# [Study text]
What is so special about Kermit the Frog? What is about Kermit, Fozzie Bear, Miss Piggy, the Great Gonzo, and others that make us treasure them so dearly, so closely? I don't ask because I don't get it--just a couple of days ago, I bought myself a Kermit the Frog plush. Why? Well...you know...I mean...HE'S KERMIT THE FROG. That's why. These characters, who aren't exactly one-dimensional, despite not being nearly as complex as we might perceive, are part of many people's childhoods. They were part of mine, certainly. Even though I grew up years after The Muppet Show stopped airing first-run episodes, I could go back and watch the best moments on VHS, as well as the Muppet movies. The nostalgia I hold for Kermit and friends is immense, even though there was a long stretch where I just let myself forget about them.

# [Material shown]

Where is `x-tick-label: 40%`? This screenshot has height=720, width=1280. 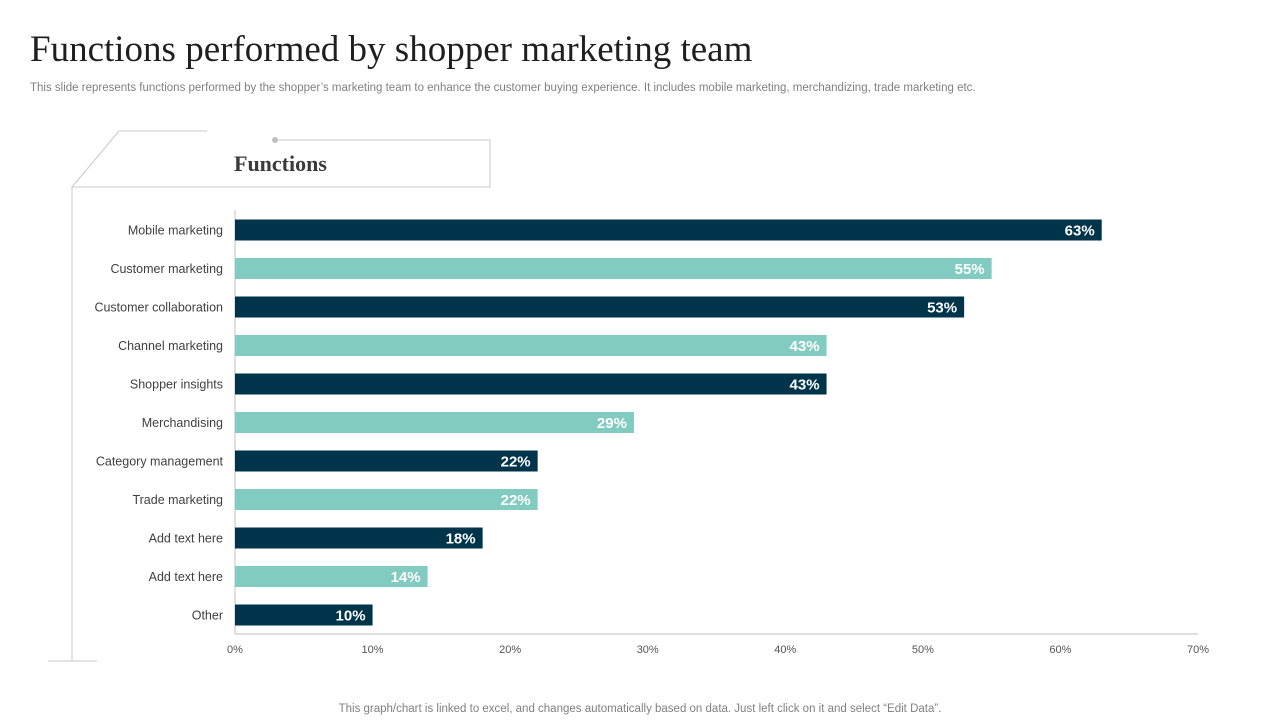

* * *

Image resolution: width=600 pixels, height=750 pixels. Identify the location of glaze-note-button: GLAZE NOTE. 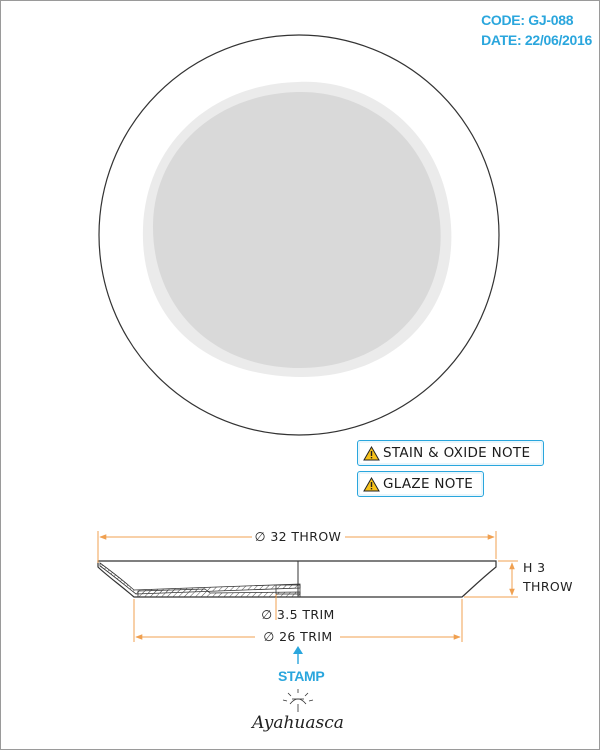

# [Activity 1]
According to the Kermit the Frog text, what did the writer buy a couple of days ago?
# [Activity 2]
Continue the Kermit the Frog text from its last sentence.
The material comes from a different source than the Kermit the Frog text.

# [Written reply 1]
A Kermit the Frog plush.

# [Written reply 2]
Make no mistake: The Muppets, the characters' triumphant return to the big screen is nostalgia writ large. The plot of the film, appropriately self-aware, is that the majority of people in the world forgot about the Muppets, not because they sold out or made bad movies or TV shows. No, we just forgot about the Muppets because we were distracted. Are the Muppets still relevant? Can they ever become relevant again? Are we too "hard and cynical," as a snappish TV executive played by Rashida Jones says, to welcome them back into our hearts? Of course, the answer is "Yes, if you let them back in." Some people have reacted harshly to the movie, and while some of their complaints are valid--this belongs to that category of movies I would dub "Movies I Love, Despite Being Imperfect"--I also read their reviews as being unable to accept what the Muppets have always been.
If, for example, you lash out at the movie, written by Jason Segel and Nicholas Stoller, having a lot of meta humor that comments on the Muppets being in a story, I fear that you have not seen a Muppet movie before. Even in their weaker efforts, such as The Muppet Christmas Carol, there's meta humor. Gonzo plays Charles Dickens and is literally facing the audience, for goodness' sake. Sometimes, if you're criticizing something that is part of a character's identity, an identity you used to enjoy, the problem isn't with the character. It's with you. This is not, by the way, meant to be me saying The Muppets is flawless, because it's not.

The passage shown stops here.